*** Opening MATERIAL FOR THIS TASK ***

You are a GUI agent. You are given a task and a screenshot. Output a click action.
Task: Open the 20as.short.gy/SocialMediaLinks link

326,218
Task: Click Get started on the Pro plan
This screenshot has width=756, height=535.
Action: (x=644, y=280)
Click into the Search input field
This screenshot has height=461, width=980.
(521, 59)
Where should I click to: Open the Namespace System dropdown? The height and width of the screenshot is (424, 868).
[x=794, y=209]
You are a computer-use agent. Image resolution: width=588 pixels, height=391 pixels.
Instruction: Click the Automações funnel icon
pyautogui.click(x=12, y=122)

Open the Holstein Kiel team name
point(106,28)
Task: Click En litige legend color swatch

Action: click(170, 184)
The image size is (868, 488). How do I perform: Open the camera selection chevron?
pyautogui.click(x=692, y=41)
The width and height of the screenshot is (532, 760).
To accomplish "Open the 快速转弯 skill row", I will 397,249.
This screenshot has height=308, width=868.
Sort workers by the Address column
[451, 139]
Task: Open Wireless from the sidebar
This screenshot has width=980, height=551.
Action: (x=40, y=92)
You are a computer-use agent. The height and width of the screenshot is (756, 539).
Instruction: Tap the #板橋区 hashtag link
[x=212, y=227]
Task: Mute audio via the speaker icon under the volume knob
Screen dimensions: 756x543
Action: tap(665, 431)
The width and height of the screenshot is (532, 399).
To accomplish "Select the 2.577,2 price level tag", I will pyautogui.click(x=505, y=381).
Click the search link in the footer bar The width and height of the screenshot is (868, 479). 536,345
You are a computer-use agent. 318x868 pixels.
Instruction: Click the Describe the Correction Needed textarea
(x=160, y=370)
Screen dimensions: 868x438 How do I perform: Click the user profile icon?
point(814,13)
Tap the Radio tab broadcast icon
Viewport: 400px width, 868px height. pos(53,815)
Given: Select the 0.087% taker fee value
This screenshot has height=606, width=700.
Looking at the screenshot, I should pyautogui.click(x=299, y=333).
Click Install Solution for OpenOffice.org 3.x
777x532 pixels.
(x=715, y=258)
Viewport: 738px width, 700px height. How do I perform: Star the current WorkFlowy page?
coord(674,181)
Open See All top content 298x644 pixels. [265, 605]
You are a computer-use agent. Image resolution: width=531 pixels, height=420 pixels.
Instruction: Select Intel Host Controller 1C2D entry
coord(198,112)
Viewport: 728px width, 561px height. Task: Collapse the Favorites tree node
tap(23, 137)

*** Closing MATERIAL FOR THIS TASK ***

(WORK ITEM): Show all lines above holding "agent".

(FINISHED EXERCISE):
You are a GUI agent. You are given a task and a screenshot. Output a click action.
You are a computer-use agent. Image resolution: width=588 pixels, height=391 pixels.
You are a computer-use agent. The height and width of the screenshot is (756, 539).
You are a computer-use agent. 318x868 pixels.
You are a computer-use agent. Image resolution: width=531 pixels, height=420 pixels.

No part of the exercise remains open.